### EXTRAIT DU DOCUMENT
■ ■ ■

Régime alimentaire végétarien et performance en apnée ?

régime alimentaire vegan et performances chez l'apnéiste

Avant d’entrer dans le vif du sujet, je précise n’avoir jamais été végétarien / végétalien. Dans la mesure du possible, j’essaie de ne pas trop m’éloigner des préceptes « Anti-Cancer » de David Servan Shreiber et d’avoir un régime alimentaire acido-basique (j’en parlais dans cet article) avec, bien sûr, des jours OFF et d’autres plus rigoureux. Et puis, je l’avoue, une bonne viande ou un bon poisson de temps en temps reste un plaisir.

Pourtant, il y a un mois, tout change ! Une amie m’appelle, hyper excitée, pour me dire que « sur Netflix il y a un super documentaire sur les performances sportives et les protéines animales, franchement tu devrais le regarder, moi j’ai arrêté la viande, c’est génial ».

Bref.

J’imagine que certains d’entre vous en ont entendu parler, il s’agit du documentaire « The Game Changers », sorti en 2018, réalisé par Louie Psihoyos et produit par Jackie Chan, Arnold Schwarzenegger (végétalien !) et James Cameron. Si vous ne l’avez pas encore vu (et que vous avez Netflix), je vous le recommande. « The Game Changers » a radicalement changé mon quotidien depuis une quinzaine de jours et, si je n’ai pas encore eu l’occasion de tester les bienfaits de mon nouveau régime alimentaire sous l’eau (vidange annuelle), je l’ai fait en salle et en nage : c’est le jour et la nuit. D’ailleurs, même au quotidien, c’est différent : je dors mieux, j’ai beaucoup plus d’énergie, meilleure mine, je stresse moins, je suis d’humeur constante, j’ai perdu du gras sans effort alimentaire (j’ai même le sentiment d’être bien mieux rassasié, en fait) et j’en passe.

■ ■ ■

[Lignes enregistrées]
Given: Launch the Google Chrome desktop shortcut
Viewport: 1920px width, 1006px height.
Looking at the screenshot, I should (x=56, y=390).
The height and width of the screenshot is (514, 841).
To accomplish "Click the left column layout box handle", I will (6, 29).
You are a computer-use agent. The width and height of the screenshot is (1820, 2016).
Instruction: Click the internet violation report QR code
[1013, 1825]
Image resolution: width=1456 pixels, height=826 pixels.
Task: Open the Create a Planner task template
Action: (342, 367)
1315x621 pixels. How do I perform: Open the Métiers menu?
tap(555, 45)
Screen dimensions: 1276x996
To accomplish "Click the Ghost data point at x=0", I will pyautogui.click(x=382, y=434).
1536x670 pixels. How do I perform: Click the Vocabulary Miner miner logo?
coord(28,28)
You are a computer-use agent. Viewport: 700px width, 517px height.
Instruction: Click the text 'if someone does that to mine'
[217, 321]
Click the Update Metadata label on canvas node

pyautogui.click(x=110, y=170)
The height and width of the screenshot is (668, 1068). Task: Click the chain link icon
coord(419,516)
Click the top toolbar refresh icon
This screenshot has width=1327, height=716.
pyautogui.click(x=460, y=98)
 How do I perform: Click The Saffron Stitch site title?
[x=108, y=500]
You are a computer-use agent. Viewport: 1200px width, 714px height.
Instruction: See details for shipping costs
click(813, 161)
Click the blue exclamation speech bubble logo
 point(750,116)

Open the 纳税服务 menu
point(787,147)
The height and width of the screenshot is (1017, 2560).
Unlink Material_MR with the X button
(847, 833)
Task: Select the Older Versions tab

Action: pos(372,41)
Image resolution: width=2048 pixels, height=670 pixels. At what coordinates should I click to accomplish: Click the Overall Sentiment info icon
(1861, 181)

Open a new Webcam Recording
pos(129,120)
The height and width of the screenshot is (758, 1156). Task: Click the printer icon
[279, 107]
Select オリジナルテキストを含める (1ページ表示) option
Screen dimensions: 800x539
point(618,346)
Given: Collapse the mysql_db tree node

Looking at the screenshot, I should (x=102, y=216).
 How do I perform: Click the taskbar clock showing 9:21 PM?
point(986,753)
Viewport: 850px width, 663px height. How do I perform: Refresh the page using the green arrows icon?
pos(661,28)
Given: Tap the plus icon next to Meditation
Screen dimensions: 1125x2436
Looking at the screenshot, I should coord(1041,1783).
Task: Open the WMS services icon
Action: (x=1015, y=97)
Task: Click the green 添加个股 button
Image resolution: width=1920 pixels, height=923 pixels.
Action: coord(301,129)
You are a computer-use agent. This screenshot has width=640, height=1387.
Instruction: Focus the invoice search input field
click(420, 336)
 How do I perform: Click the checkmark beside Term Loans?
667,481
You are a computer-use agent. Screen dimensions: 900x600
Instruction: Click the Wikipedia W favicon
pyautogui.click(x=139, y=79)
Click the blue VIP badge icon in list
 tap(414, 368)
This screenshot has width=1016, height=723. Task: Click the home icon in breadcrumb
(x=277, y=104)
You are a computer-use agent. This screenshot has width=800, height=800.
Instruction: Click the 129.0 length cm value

■ ■ ■

### OBJET DE LA TÂCHE
Recopiez mot pour mot le passage du texte sur le régime végétarien et l'apnée, depuis « Régime alimentaire végétarien » jusqu'à « reste un plaisir. » inclus.

### RÉPONSE ATTENDUE
Régime alimentaire végétarien et performance en apnée ?

régime alimentaire vegan et performances chez l'apnéiste

Avant d’entrer dans le vif du sujet, je précise n’avoir jamais été végétarien / végétalien. Dans la mesure du possible, j’essaie de ne pas trop m’éloigner des préceptes « Anti-Cancer » de David Servan Shreiber et d’avoir un régime alimentaire acido-basique (j’en parlais dans cet article) avec, bien sûr, des jours OFF et d’autres plus rigoureux. Et puis, je l’avoue, une bonne viande ou un bon poisson de temps en temps reste un plaisir.